● **Source text**
Saturday, 18 November 2017

Technical stuff - well off topic

I'm enjoying getting technical again - looking after websites (including eradicating Flash!), building stuff. I always got promoted / pushed up into management roles so I never fully realised my true geek potential at work.

So I idly downloaded Fing to have a look what's on my network. And that got me thinking. Checking out my second router to ensure I wasn't running two separate 5Ghz wireless access points (I wasn't - had disabled the other), I saw this on the 20005 port on my NetGear router:

"20005/btx xcept4 (interacts with german telekom's cept videotext service)"

Rather weird. But I'm only scanning inside my network, so fairly happy it was nothing to sinister. Turns out it's NetGears "ReadyShare" - an implementation of file sharing over USB for your home network.  It is OK, but it would be a vulnerable point if someone got into my network.  As PC World said:

"The way in which vendors have implemented NetUSB in their products is egregious, Holcomb said. “For instance, hardcoded AES keys, the processing of unvalidated and untrusted data, and kernel integration are all red flags that should have been identified during the early stages of SDLC [software development lifecycle]"

● **Data section**

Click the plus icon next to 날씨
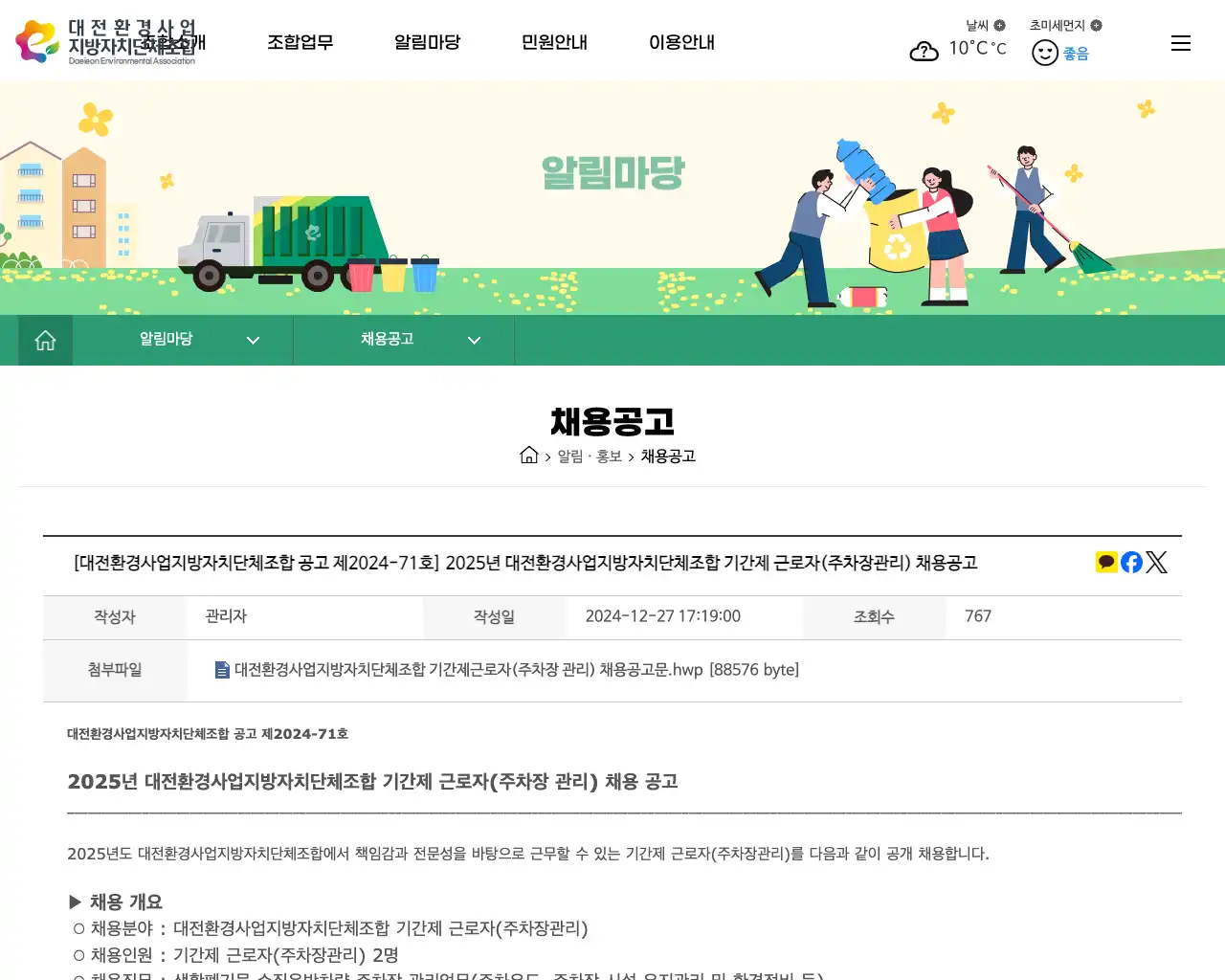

● **What to work on**
1. List the red flags that Holcomb names in the quoted passage of the blog post about the home network scan.
2. According to the blog post about the home network scan, what does NetGear's "ReadyShare" do?
3. Carry on writing the blog post about the home network scan from its last sentence.

● **Responses in order**
1.
- Hardcoded AES keys
- The processing of unvalidated and untrusted data
- Kernel integration

2. It implements file sharing over USB for a home network.

3.
It was worth the effort just to find this wonderful paragraph.

Tuesday, 31 October 2017

Mysteries - Knut Hamsen

Knut Hansen - I have some old PAN copies of his books ever since Doris Lessing said that he may well have made some wrong choices (Nazi sympathiser, gave his Nobel medal to Goering apparently, so a bit more than just a vague fellow traveller), but that didn't detract from his abilities as a writer. Fair enough - I mean I still like P.G.Wodehouse without agreeing or being happy about his Fascist sympathies.  But Mysteries gradually becomes less and less readable as it's fucked up and more and more unpleasant hero indulges in drunken tirades, poisons the object of his love's dog (well it did bite him) and generally behaves in a very unsociable manner.  Also in a less and less readable manner - you get tired of his anti social outbursts, his ravings. You don't get any insight into his inner musings, only a third person narration of what he does and says and dreams. He's compared with Dostoyevsky, but he lacks Dostoyevsky's sense of inner truth and realism, his sense of meaning.

I've been searching for a summary of the book so I don't have to read it all - not that I believe anything much will happen. There is no time to read it, given the mountain of unread books that grows week by week.  I just want a sense of closure!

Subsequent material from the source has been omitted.